:: PROBLEM STATEMENT ::
Write the records out once more, exactly as they are given.

EXTRACTED DATA Block Start

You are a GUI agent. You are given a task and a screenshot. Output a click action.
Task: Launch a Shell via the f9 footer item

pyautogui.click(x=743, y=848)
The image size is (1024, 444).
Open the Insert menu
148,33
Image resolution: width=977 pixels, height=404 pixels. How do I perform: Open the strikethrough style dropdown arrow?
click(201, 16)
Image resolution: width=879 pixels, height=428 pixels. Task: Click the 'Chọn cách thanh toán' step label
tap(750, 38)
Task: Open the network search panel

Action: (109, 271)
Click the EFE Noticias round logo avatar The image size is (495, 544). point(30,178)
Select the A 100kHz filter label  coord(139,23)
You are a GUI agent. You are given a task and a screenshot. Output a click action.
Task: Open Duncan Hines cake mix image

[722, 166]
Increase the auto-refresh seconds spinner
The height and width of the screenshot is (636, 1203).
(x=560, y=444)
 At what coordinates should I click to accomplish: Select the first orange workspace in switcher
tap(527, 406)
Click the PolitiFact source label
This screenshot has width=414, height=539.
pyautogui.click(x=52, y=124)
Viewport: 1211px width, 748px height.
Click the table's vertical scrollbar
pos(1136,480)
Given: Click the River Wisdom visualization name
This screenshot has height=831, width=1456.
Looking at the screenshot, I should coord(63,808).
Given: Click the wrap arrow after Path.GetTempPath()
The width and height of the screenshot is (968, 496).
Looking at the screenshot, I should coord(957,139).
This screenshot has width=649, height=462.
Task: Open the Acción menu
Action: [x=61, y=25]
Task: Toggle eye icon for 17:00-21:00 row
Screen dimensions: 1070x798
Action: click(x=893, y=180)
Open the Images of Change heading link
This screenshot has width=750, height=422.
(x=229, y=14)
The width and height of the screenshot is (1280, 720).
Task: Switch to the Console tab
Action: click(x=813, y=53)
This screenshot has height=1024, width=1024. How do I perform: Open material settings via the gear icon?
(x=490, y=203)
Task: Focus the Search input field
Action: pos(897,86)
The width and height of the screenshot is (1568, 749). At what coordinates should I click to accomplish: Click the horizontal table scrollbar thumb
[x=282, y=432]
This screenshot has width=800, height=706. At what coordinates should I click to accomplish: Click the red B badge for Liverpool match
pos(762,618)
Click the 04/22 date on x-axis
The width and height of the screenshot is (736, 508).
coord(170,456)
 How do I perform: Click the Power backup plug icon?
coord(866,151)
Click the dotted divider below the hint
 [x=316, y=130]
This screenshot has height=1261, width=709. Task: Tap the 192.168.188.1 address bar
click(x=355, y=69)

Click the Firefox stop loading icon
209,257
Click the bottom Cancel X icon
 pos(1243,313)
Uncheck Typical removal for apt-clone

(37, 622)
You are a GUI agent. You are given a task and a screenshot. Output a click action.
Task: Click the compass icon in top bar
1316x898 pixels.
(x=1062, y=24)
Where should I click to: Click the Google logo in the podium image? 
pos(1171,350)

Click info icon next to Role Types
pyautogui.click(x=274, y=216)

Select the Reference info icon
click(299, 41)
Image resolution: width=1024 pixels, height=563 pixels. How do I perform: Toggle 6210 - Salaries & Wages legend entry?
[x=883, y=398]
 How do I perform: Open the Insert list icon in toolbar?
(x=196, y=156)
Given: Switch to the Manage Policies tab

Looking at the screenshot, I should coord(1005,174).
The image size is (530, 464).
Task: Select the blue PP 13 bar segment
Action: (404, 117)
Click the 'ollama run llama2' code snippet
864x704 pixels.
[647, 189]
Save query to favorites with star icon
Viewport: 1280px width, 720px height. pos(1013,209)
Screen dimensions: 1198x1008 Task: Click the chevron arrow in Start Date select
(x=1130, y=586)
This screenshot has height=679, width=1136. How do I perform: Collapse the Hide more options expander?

EXTRACTED DATA Block End

:: SOLUTION TO THE PROBLEM ::
You are a GUI agent. You are given a task and a screenshot. Output a click action.
Task: Launch a Shell via the f9 footer item

pyautogui.click(x=743, y=848)
The image size is (1024, 444).
Open the Insert menu
148,33
Image resolution: width=977 pixels, height=404 pixels. How do I perform: Open the strikethrough style dropdown arrow?
click(201, 16)
Image resolution: width=879 pixels, height=428 pixels. Task: Click the 'Chọn cách thanh toán' step label
tap(750, 38)
Task: Open the network search panel

Action: (109, 271)
Click the EFE Noticias round logo avatar The image size is (495, 544). point(30,178)
Select the A 100kHz filter label  coord(139,23)
You are a GUI agent. You are given a task and a screenshot. Output a click action.
Task: Open Duncan Hines cake mix image

[722, 166]
Increase the auto-refresh seconds spinner
The height and width of the screenshot is (636, 1203).
(x=560, y=444)
 At what coordinates should I click to accomplish: Select the first orange workspace in switcher
tap(527, 406)
Click the PolitiFact source label
This screenshot has width=414, height=539.
pyautogui.click(x=52, y=124)
Viewport: 1211px width, 748px height.
Click the table's vertical scrollbar
pos(1136,480)
Given: Click the River Wisdom visualization name
This screenshot has height=831, width=1456.
Looking at the screenshot, I should coord(63,808).
Given: Click the wrap arrow after Path.GetTempPath()
The width and height of the screenshot is (968, 496).
Looking at the screenshot, I should coord(957,139).
This screenshot has width=649, height=462.
Task: Open the Acción menu
Action: [x=61, y=25]
Task: Toggle eye icon for 17:00-21:00 row
Screen dimensions: 1070x798
Action: click(x=893, y=180)
Open the Images of Change heading link
This screenshot has width=750, height=422.
(x=229, y=14)
The width and height of the screenshot is (1280, 720).
Task: Switch to the Console tab
Action: click(x=813, y=53)
This screenshot has height=1024, width=1024. How do I perform: Open material settings via the gear icon?
(x=490, y=203)
Task: Focus the Search input field
Action: pos(897,86)
The width and height of the screenshot is (1568, 749). At what coordinates should I click to accomplish: Click the horizontal table scrollbar thumb
[x=282, y=432]
This screenshot has width=800, height=706. At what coordinates should I click to accomplish: Click the red B badge for Liverpool match
pos(762,618)
Click the 04/22 date on x-axis
The width and height of the screenshot is (736, 508).
coord(170,456)
 How do I perform: Click the Power backup plug icon?
coord(866,151)
Click the dotted divider below the hint
 [x=316, y=130]
This screenshot has height=1261, width=709. Task: Tap the 192.168.188.1 address bar
click(x=355, y=69)

Click the Firefox stop loading icon
209,257
Click the bottom Cancel X icon
 pos(1243,313)
Uncheck Typical removal for apt-clone

(37, 622)
You are a GUI agent. You are given a task and a screenshot. Output a click action.
Task: Click the compass icon in top bar
1316x898 pixels.
(x=1062, y=24)
Where should I click to: Click the Google logo in the podium image? 
pos(1171,350)

Click info icon next to Role Types
pyautogui.click(x=274, y=216)

Select the Reference info icon
click(299, 41)
Image resolution: width=1024 pixels, height=563 pixels. How do I perform: Toggle 6210 - Salaries & Wages legend entry?
[x=883, y=398]
 How do I perform: Open the Insert list icon in toolbar?
(x=196, y=156)
Given: Switch to the Manage Policies tab

Looking at the screenshot, I should coord(1005,174).
The image size is (530, 464).
Task: Select the blue PP 13 bar segment
Action: (404, 117)
Click the 'ollama run llama2' code snippet
864x704 pixels.
[647, 189]
Save query to favorites with star icon
Viewport: 1280px width, 720px height. pos(1013,209)
Screen dimensions: 1198x1008 Task: Click the chevron arrow in Start Date select
(x=1130, y=586)
This screenshot has height=679, width=1136. How do I perform: Collapse the Hide more options expander?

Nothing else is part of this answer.